> [ACTIVITY]
All of the data that follows needs to be printed again, exactly as it reads.

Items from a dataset
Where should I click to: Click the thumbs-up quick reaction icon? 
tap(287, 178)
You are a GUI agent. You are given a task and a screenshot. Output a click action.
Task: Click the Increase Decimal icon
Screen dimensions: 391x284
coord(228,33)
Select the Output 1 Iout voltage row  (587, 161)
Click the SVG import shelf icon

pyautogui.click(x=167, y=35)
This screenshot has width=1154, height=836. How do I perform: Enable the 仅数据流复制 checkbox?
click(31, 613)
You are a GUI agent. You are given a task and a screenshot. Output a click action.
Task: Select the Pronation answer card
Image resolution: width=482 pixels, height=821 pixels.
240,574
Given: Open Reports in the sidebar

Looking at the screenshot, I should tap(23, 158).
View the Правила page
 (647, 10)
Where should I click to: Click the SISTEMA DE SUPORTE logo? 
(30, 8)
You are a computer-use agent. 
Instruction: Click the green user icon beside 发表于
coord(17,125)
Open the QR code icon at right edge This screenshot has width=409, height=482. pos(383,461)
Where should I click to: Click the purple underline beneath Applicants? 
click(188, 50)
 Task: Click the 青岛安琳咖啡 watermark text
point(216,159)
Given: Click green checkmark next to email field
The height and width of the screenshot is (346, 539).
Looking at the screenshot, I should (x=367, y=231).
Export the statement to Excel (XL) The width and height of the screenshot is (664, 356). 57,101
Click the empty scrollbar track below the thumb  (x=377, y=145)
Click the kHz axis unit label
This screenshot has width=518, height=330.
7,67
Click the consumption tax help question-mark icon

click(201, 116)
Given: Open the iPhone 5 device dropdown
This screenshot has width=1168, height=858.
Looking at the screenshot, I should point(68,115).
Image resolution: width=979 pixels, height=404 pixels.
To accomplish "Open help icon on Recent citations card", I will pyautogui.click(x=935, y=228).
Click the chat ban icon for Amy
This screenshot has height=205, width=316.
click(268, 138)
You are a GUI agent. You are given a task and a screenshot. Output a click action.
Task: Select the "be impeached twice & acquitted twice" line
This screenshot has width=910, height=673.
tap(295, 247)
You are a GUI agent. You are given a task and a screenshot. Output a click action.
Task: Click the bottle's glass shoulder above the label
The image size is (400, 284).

> [RESPONSE FOR THIS EXERCISE]
Where should I click to: Click the thumbs-up quick reaction icon? 
tap(287, 178)
You are a GUI agent. You are given a task and a screenshot. Output a click action.
Task: Click the Increase Decimal icon
Screen dimensions: 391x284
coord(228,33)
Select the Output 1 Iout voltage row  (587, 161)
Click the SVG import shelf icon

pyautogui.click(x=167, y=35)
This screenshot has width=1154, height=836. How do I perform: Enable the 仅数据流复制 checkbox?
click(31, 613)
You are a GUI agent. You are given a task and a screenshot. Output a click action.
Task: Select the Pronation answer card
Image resolution: width=482 pixels, height=821 pixels.
240,574
Given: Open Reports in the sidebar

Looking at the screenshot, I should tap(23, 158).
View the Правила page
 (647, 10)
Where should I click to: Click the SISTEMA DE SUPORTE logo? 
(30, 8)
You are a computer-use agent. 
Instruction: Click the green user icon beside 发表于
coord(17,125)
Open the QR code icon at right edge This screenshot has width=409, height=482. pos(383,461)
Where should I click to: Click the purple underline beneath Applicants? 
click(188, 50)
 Task: Click the 青岛安琳咖啡 watermark text
point(216,159)
Given: Click green checkmark next to email field
The height and width of the screenshot is (346, 539).
Looking at the screenshot, I should (x=367, y=231).
Export the statement to Excel (XL) The width and height of the screenshot is (664, 356). 57,101
Click the empty scrollbar track below the thumb  (x=377, y=145)
Click the kHz axis unit label
This screenshot has width=518, height=330.
7,67
Click the consumption tax help question-mark icon

click(201, 116)
Given: Open the iPhone 5 device dropdown
This screenshot has width=1168, height=858.
Looking at the screenshot, I should point(68,115).
Image resolution: width=979 pixels, height=404 pixels.
To accomplish "Open help icon on Recent citations card", I will pyautogui.click(x=935, y=228).
Click the chat ban icon for Amy
This screenshot has height=205, width=316.
click(268, 138)
You are a GUI agent. You are given a task and a screenshot. Output a click action.
Task: Select the "be impeached twice & acquitted twice" line
This screenshot has width=910, height=673.
tap(295, 247)
You are a GUI agent. You are given a task and a screenshot. Output a click action.
Task: Click the bottle's glass shoulder above the label
The image size is (400, 284).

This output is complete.